Skip to contents

Perform validations on the compound task ID set used to calculate an ensemble of component model outputs for the sample output type, including checks that (1) compound_taskid_set is a subset of task_id_cols, (2) the provided model_out_tbl is compatible with the specified compound_taskid_set, and (3) all models submit predictions for the same set of non compound_taskid_set variables.

Usage

validate_compound_taskid_set(
  model_out_tbl,
  task_id_cols,
  compound_taskid_set,
  derived_tasks = NULL,
  return_missing_combos = FALSE
)

Arguments

model_out_tbl

an object of class model_out_tbl with component model outputs (e.g., predictions).

task_id_cols

character vector with names of columns in model_out_tbl that specify modeling tasks. Defaults to NULL, in which case all columns in model_out_tbl other than "model_id", "output_type", "output_type_id", and "value" are used as task ids.

compound_taskid_set

character vector of the compound task ID variable set. This argument is only relevant for output_type "sample". Can be one of three possible values, with the following meanings:

  • NA: the compound_taskid_set is not relevant for the current modeling task

  • NULL: samples are from a multivariate joint distribution across all levels of all task id variables

  • Equality to task_id_cols: samples are from separate univariate distributions for each individual prediction task

Defaults to NA. Derived task ids must be included if all of the task ids their values depend on are part of the compound_taskid_set.

derived_tasks

character vector of derived task IDs (variables whose values depend on that of other task ID variables).
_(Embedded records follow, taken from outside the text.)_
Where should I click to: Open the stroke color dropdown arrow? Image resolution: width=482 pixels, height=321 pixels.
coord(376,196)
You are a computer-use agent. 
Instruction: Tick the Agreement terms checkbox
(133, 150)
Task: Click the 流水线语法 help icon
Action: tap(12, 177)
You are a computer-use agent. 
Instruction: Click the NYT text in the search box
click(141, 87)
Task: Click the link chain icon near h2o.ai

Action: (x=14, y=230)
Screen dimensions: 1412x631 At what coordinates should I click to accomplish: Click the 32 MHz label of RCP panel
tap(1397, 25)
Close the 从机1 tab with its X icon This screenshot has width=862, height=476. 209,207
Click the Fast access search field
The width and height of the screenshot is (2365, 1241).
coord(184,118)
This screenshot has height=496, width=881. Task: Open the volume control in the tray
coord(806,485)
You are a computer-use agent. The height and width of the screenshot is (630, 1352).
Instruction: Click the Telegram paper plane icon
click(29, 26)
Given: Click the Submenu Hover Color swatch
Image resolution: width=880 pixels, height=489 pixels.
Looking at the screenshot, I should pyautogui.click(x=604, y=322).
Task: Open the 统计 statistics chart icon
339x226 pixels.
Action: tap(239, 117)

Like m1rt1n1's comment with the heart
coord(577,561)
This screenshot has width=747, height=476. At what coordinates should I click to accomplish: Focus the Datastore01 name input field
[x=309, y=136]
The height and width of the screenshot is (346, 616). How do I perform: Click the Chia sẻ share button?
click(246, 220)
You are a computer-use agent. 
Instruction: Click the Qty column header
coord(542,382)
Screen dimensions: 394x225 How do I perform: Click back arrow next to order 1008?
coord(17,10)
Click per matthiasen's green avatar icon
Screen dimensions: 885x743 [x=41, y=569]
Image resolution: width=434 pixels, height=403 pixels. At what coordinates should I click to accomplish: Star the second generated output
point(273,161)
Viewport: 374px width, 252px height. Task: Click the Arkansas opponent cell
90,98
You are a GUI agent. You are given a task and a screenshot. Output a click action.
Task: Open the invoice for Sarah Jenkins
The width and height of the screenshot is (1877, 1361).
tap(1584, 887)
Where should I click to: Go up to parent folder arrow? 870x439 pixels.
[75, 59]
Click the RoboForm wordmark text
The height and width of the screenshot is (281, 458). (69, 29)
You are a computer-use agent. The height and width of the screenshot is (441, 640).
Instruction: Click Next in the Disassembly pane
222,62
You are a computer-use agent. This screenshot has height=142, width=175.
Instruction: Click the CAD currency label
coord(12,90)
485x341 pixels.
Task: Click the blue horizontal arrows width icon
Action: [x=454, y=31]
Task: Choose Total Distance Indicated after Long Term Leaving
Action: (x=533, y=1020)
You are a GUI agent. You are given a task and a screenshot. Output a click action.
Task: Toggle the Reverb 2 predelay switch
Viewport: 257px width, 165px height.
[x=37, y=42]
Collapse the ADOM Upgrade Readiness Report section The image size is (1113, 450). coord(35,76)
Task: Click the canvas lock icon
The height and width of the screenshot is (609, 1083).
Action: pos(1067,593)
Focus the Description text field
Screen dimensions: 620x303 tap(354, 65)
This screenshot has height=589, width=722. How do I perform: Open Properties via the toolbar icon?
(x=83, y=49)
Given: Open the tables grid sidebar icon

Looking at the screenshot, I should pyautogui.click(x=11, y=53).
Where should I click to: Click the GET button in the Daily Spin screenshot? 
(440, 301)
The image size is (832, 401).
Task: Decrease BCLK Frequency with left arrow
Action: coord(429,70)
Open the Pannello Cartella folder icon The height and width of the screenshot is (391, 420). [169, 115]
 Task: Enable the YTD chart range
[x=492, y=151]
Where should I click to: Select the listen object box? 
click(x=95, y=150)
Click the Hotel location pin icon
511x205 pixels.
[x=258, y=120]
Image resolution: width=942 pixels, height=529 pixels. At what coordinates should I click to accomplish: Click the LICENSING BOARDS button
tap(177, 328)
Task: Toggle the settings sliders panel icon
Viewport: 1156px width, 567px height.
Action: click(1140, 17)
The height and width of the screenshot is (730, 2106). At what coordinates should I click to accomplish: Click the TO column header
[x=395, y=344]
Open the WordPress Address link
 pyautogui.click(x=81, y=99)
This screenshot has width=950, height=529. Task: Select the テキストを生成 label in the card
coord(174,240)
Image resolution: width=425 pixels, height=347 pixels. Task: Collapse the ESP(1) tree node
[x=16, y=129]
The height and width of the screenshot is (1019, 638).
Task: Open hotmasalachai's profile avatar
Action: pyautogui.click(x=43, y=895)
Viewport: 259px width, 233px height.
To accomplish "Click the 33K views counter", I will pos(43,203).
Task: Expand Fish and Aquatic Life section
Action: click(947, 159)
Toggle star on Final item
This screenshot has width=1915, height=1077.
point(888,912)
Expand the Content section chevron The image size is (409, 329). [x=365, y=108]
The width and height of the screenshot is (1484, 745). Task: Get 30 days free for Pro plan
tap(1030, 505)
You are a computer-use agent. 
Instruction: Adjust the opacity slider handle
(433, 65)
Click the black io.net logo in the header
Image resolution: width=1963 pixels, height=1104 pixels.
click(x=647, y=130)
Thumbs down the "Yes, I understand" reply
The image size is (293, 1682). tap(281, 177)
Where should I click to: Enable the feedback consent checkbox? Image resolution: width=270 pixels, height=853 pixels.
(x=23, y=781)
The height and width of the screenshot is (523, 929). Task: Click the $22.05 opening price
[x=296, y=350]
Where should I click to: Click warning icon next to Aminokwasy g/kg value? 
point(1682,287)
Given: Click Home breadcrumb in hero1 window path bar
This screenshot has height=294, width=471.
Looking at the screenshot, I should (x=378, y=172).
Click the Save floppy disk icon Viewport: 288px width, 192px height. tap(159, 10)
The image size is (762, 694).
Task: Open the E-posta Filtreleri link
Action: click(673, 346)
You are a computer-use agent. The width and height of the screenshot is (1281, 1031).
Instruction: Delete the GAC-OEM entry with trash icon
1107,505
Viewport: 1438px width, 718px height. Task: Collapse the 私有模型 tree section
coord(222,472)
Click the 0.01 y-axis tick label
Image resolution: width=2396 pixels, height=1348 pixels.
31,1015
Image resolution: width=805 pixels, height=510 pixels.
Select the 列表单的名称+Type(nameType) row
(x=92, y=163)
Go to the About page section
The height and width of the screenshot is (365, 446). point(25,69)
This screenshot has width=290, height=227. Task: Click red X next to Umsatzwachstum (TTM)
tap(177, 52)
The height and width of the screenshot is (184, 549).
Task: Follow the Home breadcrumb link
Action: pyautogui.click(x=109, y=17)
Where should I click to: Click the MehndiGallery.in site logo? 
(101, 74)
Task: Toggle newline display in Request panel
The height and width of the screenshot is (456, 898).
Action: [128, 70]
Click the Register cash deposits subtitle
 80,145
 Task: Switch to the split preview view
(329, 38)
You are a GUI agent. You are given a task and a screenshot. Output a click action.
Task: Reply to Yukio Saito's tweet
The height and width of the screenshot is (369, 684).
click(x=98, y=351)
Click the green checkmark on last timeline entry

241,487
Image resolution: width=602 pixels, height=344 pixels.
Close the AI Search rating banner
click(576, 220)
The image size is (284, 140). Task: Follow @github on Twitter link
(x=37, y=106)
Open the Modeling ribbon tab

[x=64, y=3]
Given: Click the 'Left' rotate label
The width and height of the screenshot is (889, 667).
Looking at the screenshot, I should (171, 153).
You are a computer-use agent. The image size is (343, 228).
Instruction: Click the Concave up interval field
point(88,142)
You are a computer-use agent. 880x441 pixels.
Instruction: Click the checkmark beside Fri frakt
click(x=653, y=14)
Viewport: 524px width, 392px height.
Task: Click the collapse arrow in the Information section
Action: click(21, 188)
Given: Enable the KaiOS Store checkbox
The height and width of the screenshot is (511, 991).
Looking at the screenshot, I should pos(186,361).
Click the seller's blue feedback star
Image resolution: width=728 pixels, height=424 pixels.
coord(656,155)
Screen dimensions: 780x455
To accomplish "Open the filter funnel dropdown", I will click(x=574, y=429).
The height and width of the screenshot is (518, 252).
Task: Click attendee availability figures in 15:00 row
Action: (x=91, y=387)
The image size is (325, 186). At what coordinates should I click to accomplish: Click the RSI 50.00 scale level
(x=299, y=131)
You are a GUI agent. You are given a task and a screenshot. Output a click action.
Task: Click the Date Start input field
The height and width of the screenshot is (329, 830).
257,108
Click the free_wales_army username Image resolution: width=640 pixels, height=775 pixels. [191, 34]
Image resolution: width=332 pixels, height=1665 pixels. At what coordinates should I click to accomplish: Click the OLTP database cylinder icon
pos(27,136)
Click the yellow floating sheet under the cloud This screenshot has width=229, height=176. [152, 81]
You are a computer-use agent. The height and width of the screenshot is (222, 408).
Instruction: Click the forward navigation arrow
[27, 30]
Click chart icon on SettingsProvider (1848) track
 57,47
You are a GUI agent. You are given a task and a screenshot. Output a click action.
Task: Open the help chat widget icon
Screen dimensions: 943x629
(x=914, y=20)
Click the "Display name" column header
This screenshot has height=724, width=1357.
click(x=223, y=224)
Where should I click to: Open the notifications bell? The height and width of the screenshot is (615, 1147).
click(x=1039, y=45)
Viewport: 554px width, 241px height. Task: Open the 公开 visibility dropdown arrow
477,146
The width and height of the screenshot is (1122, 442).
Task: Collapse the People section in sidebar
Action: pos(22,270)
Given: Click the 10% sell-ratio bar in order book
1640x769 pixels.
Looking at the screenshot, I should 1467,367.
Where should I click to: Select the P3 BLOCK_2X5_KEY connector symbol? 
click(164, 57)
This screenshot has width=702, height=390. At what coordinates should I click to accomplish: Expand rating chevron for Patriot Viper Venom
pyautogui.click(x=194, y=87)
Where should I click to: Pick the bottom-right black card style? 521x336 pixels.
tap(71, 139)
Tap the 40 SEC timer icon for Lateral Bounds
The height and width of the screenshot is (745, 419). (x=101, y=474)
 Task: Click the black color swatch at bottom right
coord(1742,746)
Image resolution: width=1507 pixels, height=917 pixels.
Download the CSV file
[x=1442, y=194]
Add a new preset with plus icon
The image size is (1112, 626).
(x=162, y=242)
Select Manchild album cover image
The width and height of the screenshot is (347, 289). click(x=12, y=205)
Defaults to NULL, meaning there are no derived task IDs.

return_missing_combos

boolean specifying whether to return a data.frame summarizing the missing combinations of dependent tasks for each model. If TRUE, the columns of the data.frame will be "model_id" and one for each of the dependent tasks (complement of the compound_taskid_set). Defaults to FALSE.

Value

If model_out_tbl passes the validations, there will be no return value. Otherwise, the function will either throw an error if return_missing_combos is FALSE, or a data.frame of the missing combinations of dependent tasks will be returned. See above for more details.